The Providence Gazette had already reported on November 28 that local residents followed the lead of Bostonians when they held a town meeting “to deliberate and agree upon some effectual Measures for promoting Industry, Oeconomy and Manufactures, for the Prevention of Misery and Ruin, as a Consequence of the unnecessary Imports of European Goods.” This gathering produced similar results: “The general Voice was for entering upon some Measures to extend our own Manufactures, and to lessen the Imports from Europe, especially of superfluous Articles; And it was unanimously voted by the Town, that they would take all prudent and lawful Measures to encourage the Produce and Manufactures of this Colony, and of all other the British Colonies in America.” The residents of Newport approved similar measures at their own town meeting the same week.

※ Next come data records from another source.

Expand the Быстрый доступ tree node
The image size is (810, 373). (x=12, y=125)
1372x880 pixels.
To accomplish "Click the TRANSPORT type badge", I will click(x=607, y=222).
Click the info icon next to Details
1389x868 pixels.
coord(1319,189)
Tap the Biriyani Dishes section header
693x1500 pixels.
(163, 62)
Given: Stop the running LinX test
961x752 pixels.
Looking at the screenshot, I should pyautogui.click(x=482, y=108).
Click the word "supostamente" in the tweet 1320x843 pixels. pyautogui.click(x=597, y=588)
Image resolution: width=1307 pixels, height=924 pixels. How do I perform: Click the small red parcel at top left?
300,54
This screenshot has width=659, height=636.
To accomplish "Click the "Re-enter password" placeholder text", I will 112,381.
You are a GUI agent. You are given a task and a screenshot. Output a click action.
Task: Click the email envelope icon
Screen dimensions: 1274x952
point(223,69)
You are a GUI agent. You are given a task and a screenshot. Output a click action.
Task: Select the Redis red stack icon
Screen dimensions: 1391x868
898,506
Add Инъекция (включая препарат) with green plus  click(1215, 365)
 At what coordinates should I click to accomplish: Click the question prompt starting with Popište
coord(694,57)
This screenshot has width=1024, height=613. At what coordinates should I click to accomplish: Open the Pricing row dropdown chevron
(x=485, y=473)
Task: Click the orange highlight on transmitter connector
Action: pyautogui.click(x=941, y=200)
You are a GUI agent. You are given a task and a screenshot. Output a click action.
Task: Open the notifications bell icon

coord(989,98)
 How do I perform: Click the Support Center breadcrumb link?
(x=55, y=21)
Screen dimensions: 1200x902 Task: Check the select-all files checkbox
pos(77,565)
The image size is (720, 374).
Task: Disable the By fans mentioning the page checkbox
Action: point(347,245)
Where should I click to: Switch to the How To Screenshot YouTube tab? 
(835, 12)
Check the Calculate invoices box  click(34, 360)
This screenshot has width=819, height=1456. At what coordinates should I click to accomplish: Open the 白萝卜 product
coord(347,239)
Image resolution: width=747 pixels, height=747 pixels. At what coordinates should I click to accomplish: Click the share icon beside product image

It seems unlikely that Goddard and Carter received any remuneration for advertising “LABRADORE TEA … to be sold at EDES and GILL’s Printing-Office, in Boston.” Instead, they likely inserted this notice to supplement their coverage of a movement quickly expanding beyond Boston, including into their own colony. In choosing the content for their newspaper, they became active participants and further encouraged these efforts. They devoted almost the entire first page of the December 12 issue to the “Remainder of the PROCESS for making POT-ASH in NORTH-AMERICA,” a feature that continued through multiple issues. In the same column with the commentary on Labrador tea, Goddard and Carter reprinted news from the most recent issues of both the Boston Evening-Post and the Boston Post-Boy: “We hear that the Towns of Brookfield, Spencer, Leicester, Hardwick, and several other Towns to the Westward, have unanimously come into the Measures proposed by this Town, to promote Frugality and Manufactures.” Immediately below that news item, they reported that the town of Middleborough “voted to come into the same measures that the town of Boston had, respecting frugality and manufacture.”
Aware that residents of Providence and other readers of their newspaper had overwhelmingly expressed support for “encourage[ing] the Produce and Manufactures of this Colony, and of all other the British Colonies in America,” Goddard and Carter knew that subscribers would find the description of Labrador tea both relevant and interesting. This merited reprinting the item as news rather than consigning it to the pages reserved for advertising. The printers gave a tacit endorsement of the product when they chose to include the portion of the testimonial advertisement that indicated where consumers could purchase Labrador tea rather than reprinting just the portion that described the taste and medical and dietary benefits of the local alternative to imported tea. Politics and consumer culture overlapped during the era of the imperial crisis, sometimes causing news and advertising to follow suit.